Lucky by Alice Sebold
Alice is the author of The Lovely Bones, a much-talked about and reviewed book that I totally want to read now about a family trying to find their way through the loss of one of the teen daughters. The reviews, both from many of my friends and a variety of bookstores, point to an intense read, both honest and horrific, clarifying and hopeful. Sebold held onto dueling tensions in Lucky as well, her memoir written before her highly successful second book The Lovely Bones. In Lucky, Sebold explores her experience with and healing journey through an awful sexual assault during her freshman year of college. She spares no details in this stark write up, framing repeatedly for us readers her lens for finding herself after such a massive loss. She literally frames her life through before and after in numerous ways, actions and words that helped me the reader balance who she was and who she became through her decisions and explorations. One of the pieces I most appreciated about this memoir is her centered honesty. Even when telling very personal details, Alice stands strong in her own grounding. It is a powerful book, one I encourage you to check out if the subject area invites you in.

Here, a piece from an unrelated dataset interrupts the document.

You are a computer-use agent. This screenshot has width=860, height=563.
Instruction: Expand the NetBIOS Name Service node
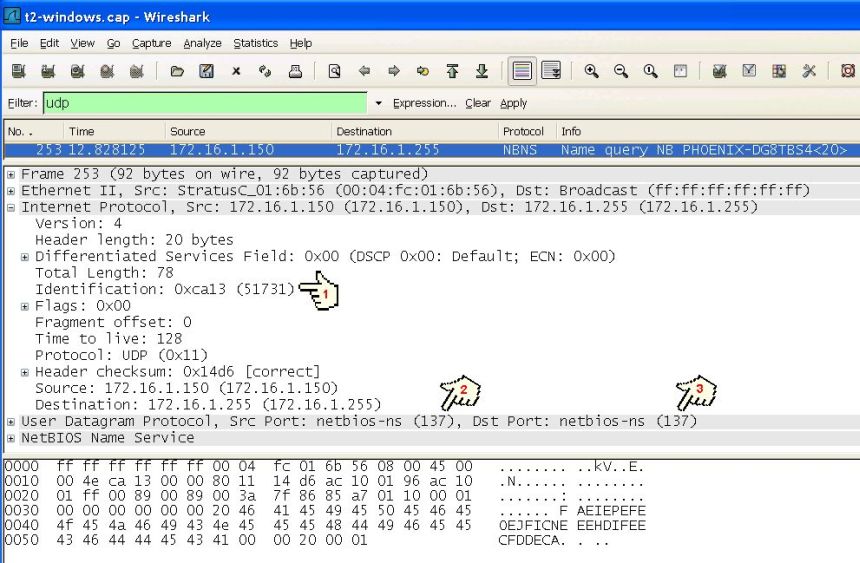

Ghost Girl by Torey Hayden
The second book I read was a little different in focus. I began reading Torey Hayden's nonfiction books years ago. She writes about her experiences as a special education teacher for highly involved and challenged young learners. Her stories never fail to capture me, making it quite easy for me to ignore conversations right next to me or music playing loudly in the car, much to the (at times) frustration of my family! This time I read Ghost Girl, also an intense read but a little more emotionally distant for me. Ghost Girl is the story of Hayden's experience teaching a young girl who was selectively mute. Torey enters the classroom mid-year as a specialist with substantial experience working with selective mutes. Her inquisitive nature and unending dedication to her students rises admirably in this story. I always appreciate how Torey's writing literally puts me into her brain, as if she is asking questions, considering options, and casting off ideas with me having the conversation in the same room at the same time with her. Her stories always represent a side of teaching often left off the national table of import these days: relationship. This reread didn't disappoint me on our trip. In fact, it inspired me to order more of her work from the library.